Isaac Lab API, powered by MuJoCo-Warp, for RL and robotics research.

With conditionsPyPI Scientific/EngineeringReleased Aug 202697.6K downloads / moApache-2.0Pure Python

Decision gist · record as of 2026-08-14

pure-Python wheel — mjlab-1.6.0-py3-none-any.whl
v1.6.0 · released 2026-08-09 · Python <3.14,>=3.10 · 20 runtime deps: prettytable, tqdm, tyro, torch, torchrunx, warp-lang, mujoco-warp, mujoco

Yes, if you are conducting GPU-accelerated robot learning research or building production robot control systems. The active maintenance, production-stable status, permissive license, and integration with standard ML tools (PyTorch, Weights & Biases, TensorBoard) make it a solid choice. The large dependency footprint and GPU requirement are expected for this use case. Not suitable for CPU-only or lightweight simulation needs.AI-flagged interpretation of the facts on this page — verify before relying

Before you install

  • NVIDIA GPU required for training; macOS supported for evaluation only.
  • Requires Python 3.10–3.13.
  • Low install friction with a pure-Python wheel.

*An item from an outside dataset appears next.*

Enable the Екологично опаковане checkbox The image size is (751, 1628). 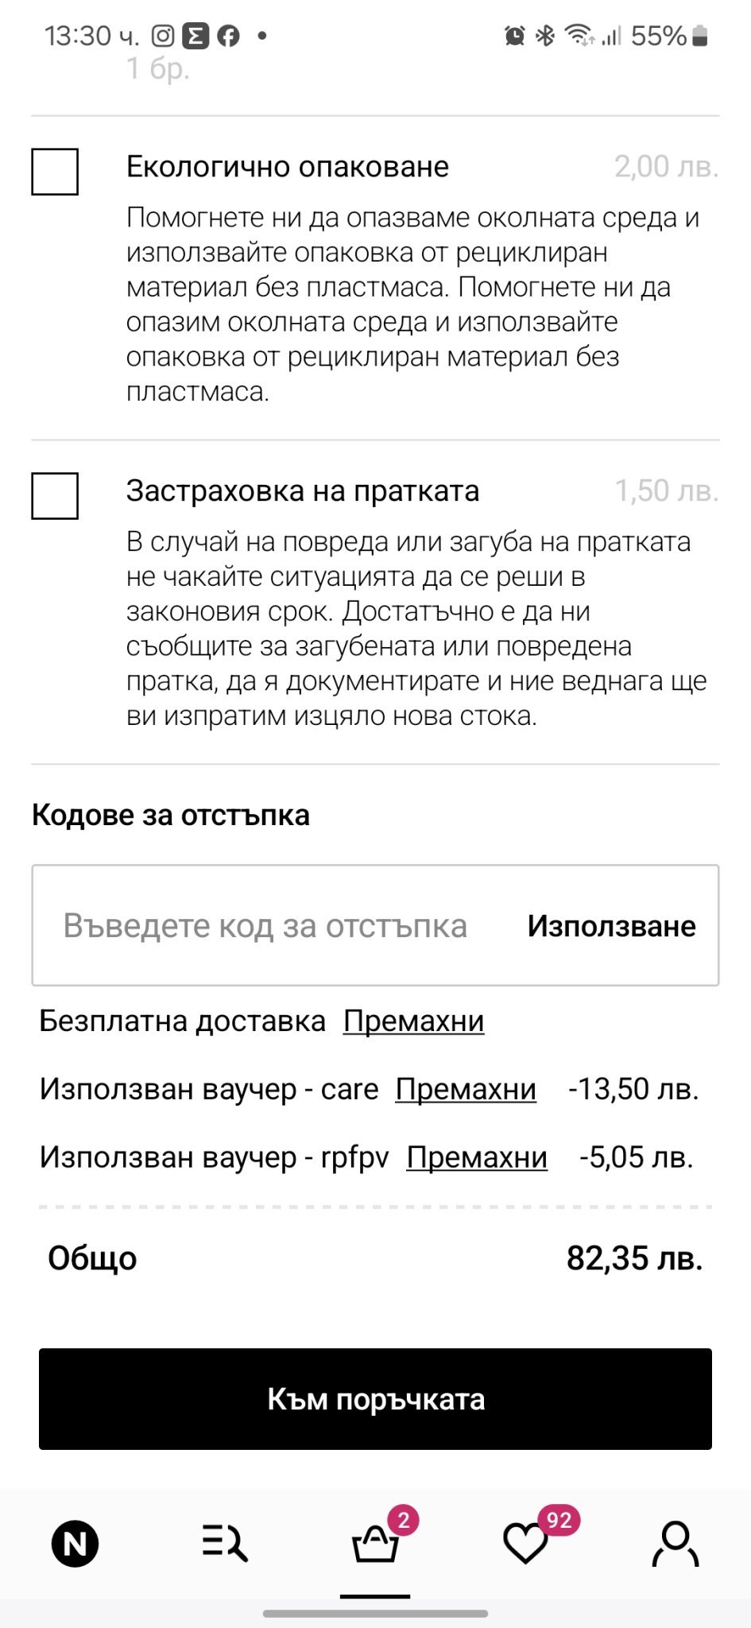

License · maintenance · safety

Apache-2.0 (permissive) — Apache-2.0 permissive license allows commercial and private use. Some utilities are forked from NVIDIA Isaac Lab (BSD-3-Clause); those components retain their original licenses per file headers.

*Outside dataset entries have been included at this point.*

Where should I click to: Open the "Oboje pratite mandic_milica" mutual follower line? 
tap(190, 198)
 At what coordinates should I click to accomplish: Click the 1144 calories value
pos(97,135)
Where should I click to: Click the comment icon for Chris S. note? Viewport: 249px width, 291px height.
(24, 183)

last release 2026-08-09 (5 days) · last repo commit 2026-08-14 · 2,801 stars

0 known vulnerabilities (OSV.dev, 2026-08-14) · 97,579 downloads/mo, #13,145 on PyPI

Verify before relying

# Install
pip install mjlab

# Run demo (requires NVIDIA GPU for training)
from mjlab import demo

# Or use command-line interface
# uv run train Mjlab-Velocity-Flat-Unitree-G1 --env.scene.num-envs 4096
  • Whether torch and mujoco-warp installation on macOS works for evaluation-only workflows despite GPU-training requirement
  • Specific CUDA version compatibility requirements not stated in fact sheet
  • Whether all 20 runtime dependencies are strictly required or if some are optional for basic usage
Same gist for agents: .md · .json

What it is and what it does

mjlab is a reinforcement learning and robotics simulation framework that combines Isaac Lab's composable environment API with MuJoCo Warp, a GPU-accelerated physics engine. It provides building blocks for designing robot control tasks with direct access to native MuJoCo data structures, enabling efficient training of policies for humanoid robots and other agents on GPU clusters.

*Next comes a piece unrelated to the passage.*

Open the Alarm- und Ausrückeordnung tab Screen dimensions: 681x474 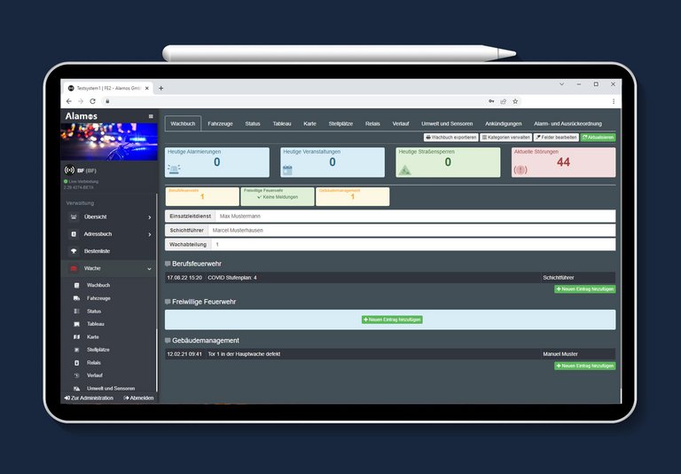coord(568,123)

The framework is designed for research and production robot learning workflows. It supports multi-GPU distributed training, motion imitation from reference trajectories, velocity tracking, and policy evaluation. Users define tasks declaratively (e.g., 'Mjlab-Velocity-Flat-Unitree-G1') and train agents using built-in RL algorithms, with integration to Weights & Biases for experiment tracking and checkpoint management.

Use it for

  • Train humanoid robots to follow velocity commands or track reference motions on flat or complex terrain
  • Run large-scale parallel simulations across multiple GPUs for faster policy learning
  • Evaluate trained policies in simulation before deployment using checkpoint loading from experiment tracking
  • Prototype new robot control tasks using composable environment building blocks and native MuJoCo data access
  • Conduct robotics research with reproducible, GPU-accelerated physics simulation and integrated logging

Worth the install?

AI-flagged interpretation of the facts on this page. Verify before relying on it.

With conditions

Yes, if you are conducting GPU-accelerated robot learning research or building production robot control systems.

The active maintenance, production-stable status, permissive license, and integration with standard ML tools (PyTorch, Weights & Biases, TensorBoard) make it a solid choice. The large dependency footprint and GPU requirement are expected for this use case. Not suitable for CPU-only or lightweight simulation needs.

Install

mjlab on PyPI

Before you install

Low install friction with a pure-Python wheel. Active maintenance (last commit 2026-08-14, 5 days old) and production-stable status. However, 20 runtime dependencies including torch, mujoco, and warp-lang create a substantial dependency footprint; installation will pull in significant machine-learning and simulation libraries.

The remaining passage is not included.